**Task**
Across the records that follow, how many lines contain the string "size"? Answer with the number only.

*** Recorded information Section Begins ***

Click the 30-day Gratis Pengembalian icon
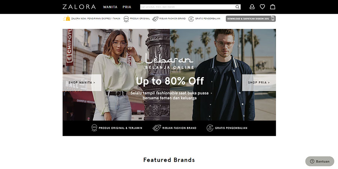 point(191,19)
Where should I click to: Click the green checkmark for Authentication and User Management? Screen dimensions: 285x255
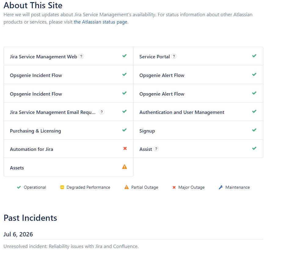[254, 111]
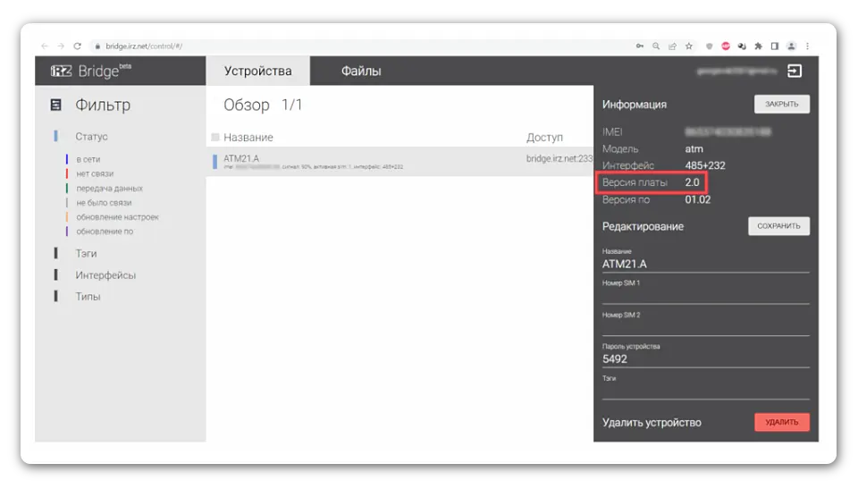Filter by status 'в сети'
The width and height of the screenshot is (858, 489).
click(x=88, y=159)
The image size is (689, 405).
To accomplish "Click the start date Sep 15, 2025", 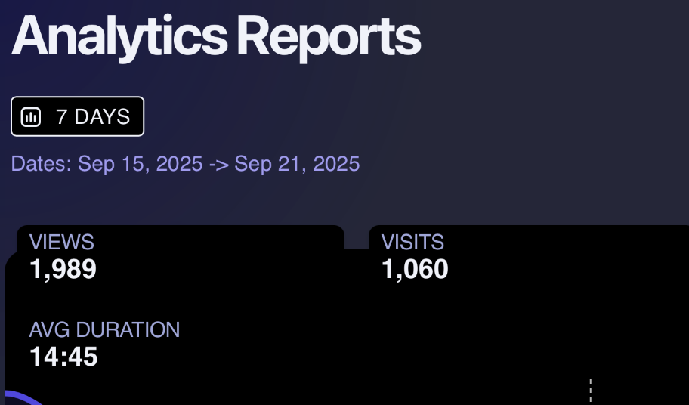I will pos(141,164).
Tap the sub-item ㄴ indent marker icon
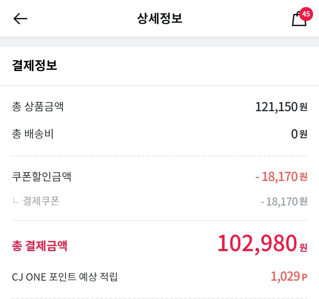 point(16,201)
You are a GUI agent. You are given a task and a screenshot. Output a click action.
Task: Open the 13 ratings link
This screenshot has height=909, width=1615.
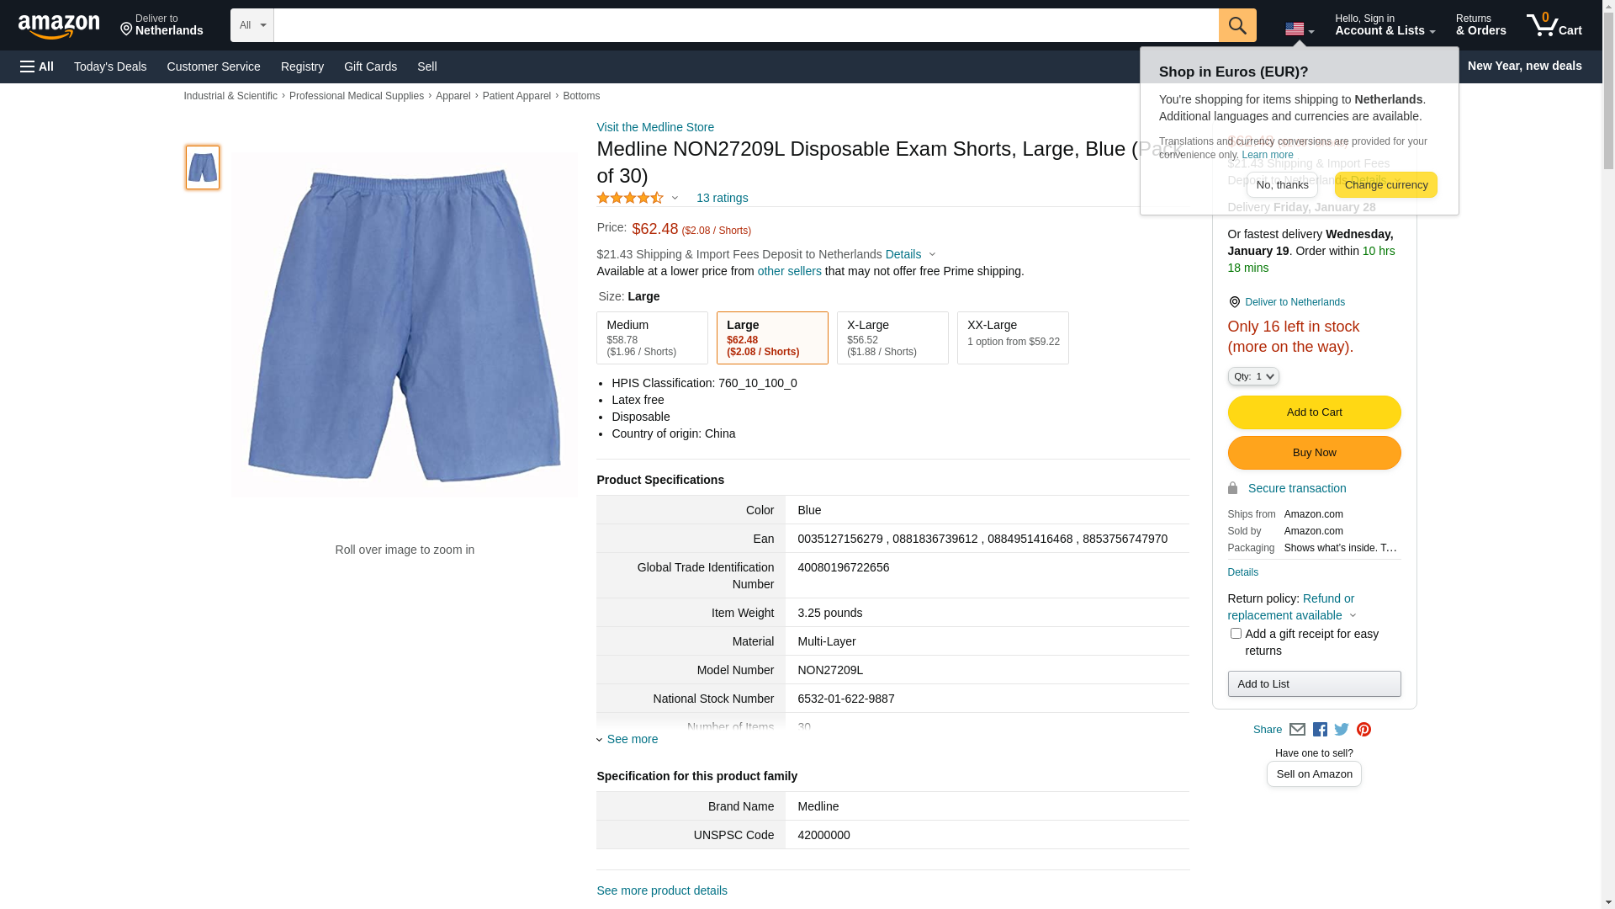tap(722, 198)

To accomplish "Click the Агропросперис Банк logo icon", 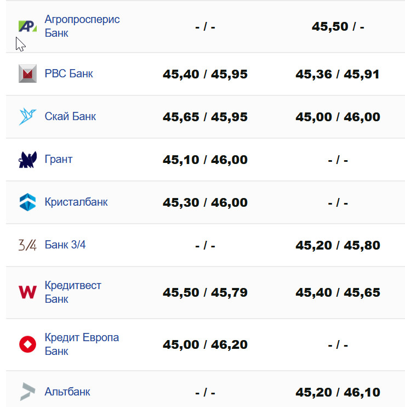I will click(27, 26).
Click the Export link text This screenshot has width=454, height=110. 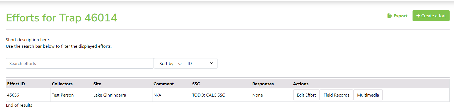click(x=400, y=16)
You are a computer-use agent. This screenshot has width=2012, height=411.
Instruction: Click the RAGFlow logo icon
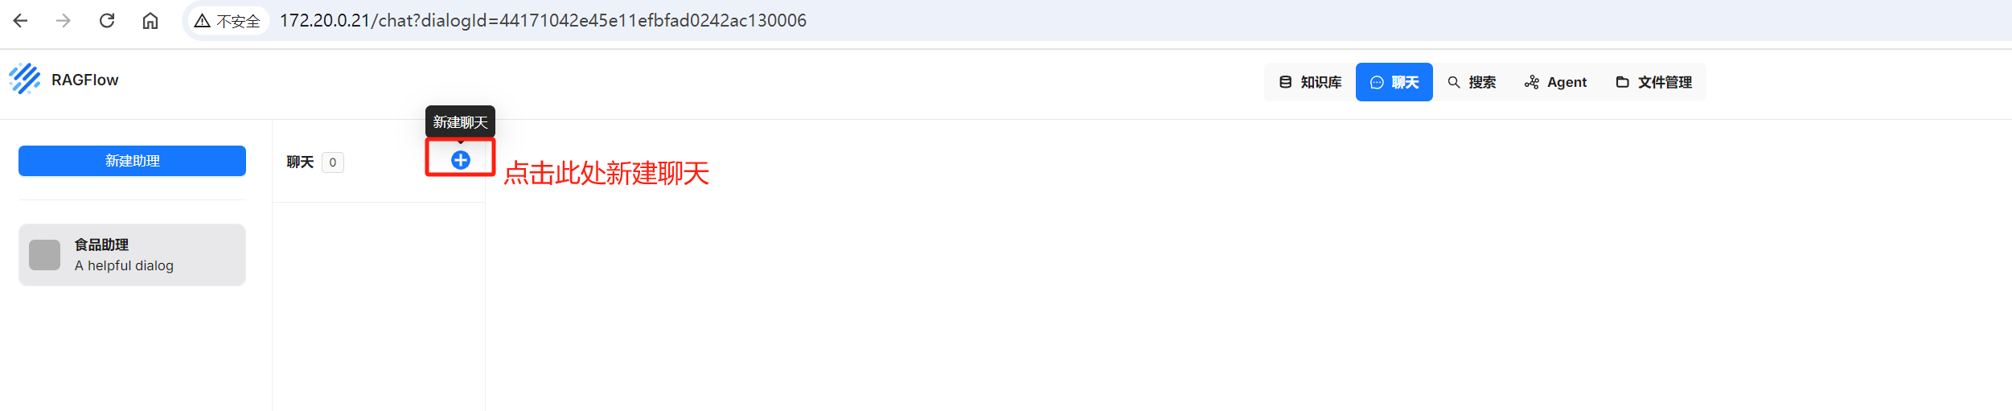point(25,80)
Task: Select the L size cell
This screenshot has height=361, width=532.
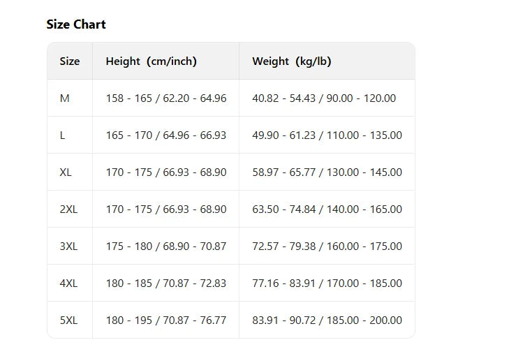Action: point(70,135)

*** Recorded information Section Ends ***

**Answer space**
2